• What is expected:
Set down every record below exactly as it stands, with the pictures omitted.

• Provided material:

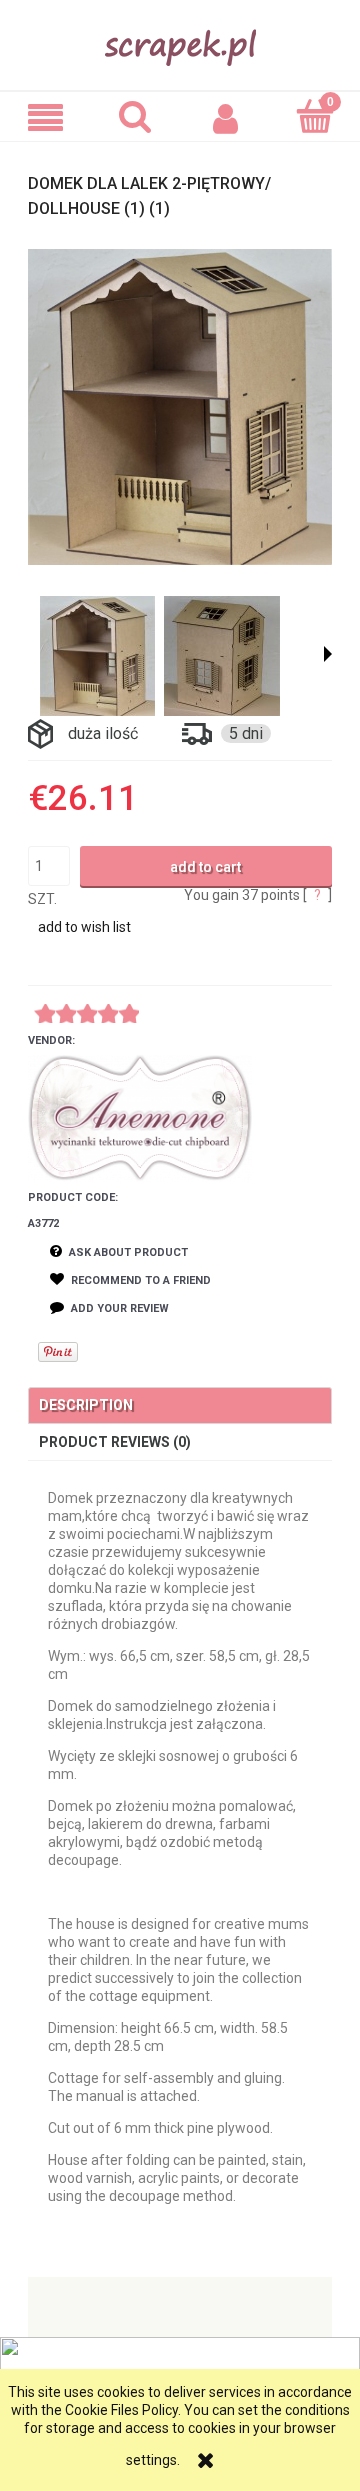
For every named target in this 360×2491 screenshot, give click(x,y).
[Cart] (315, 116)
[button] (45, 117)
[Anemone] (140, 1118)
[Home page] (180, 42)
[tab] (180, 1405)
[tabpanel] (180, 1847)
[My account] (225, 117)
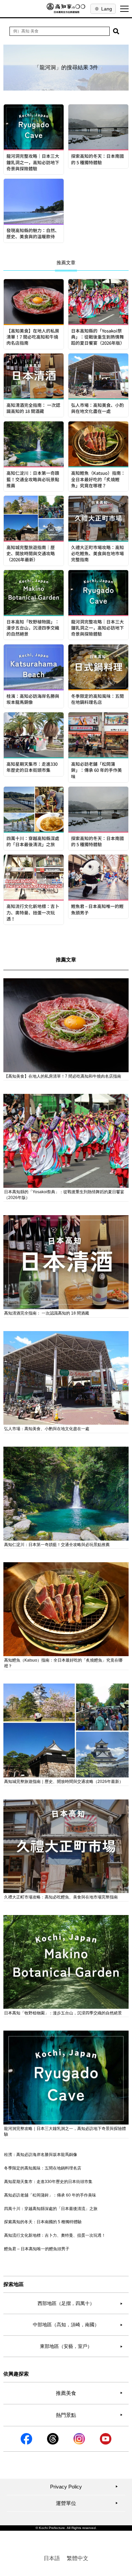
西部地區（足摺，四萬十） (80, 2303)
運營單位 (87, 2503)
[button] (116, 31)
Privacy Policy (84, 2486)
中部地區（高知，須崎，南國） (78, 2324)
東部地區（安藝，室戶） (81, 2346)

• Result of the task:
For every named target in this 360×2491 screenshot, give click(x,y).
[Cart] (315, 116)
[button] (45, 117)
[Anemone] (140, 1118)
[Home page] (180, 42)
[tab] (180, 1405)
[tabpanel] (180, 1847)
[My account] (225, 117)
西部地區（足摺，四萬十） (80, 2303)
運營單位 (87, 2503)
[button] (116, 31)
Privacy Policy (84, 2486)
中部地區（高知，須崎，南國） (78, 2324)
東部地區（安藝，室戶） (81, 2346)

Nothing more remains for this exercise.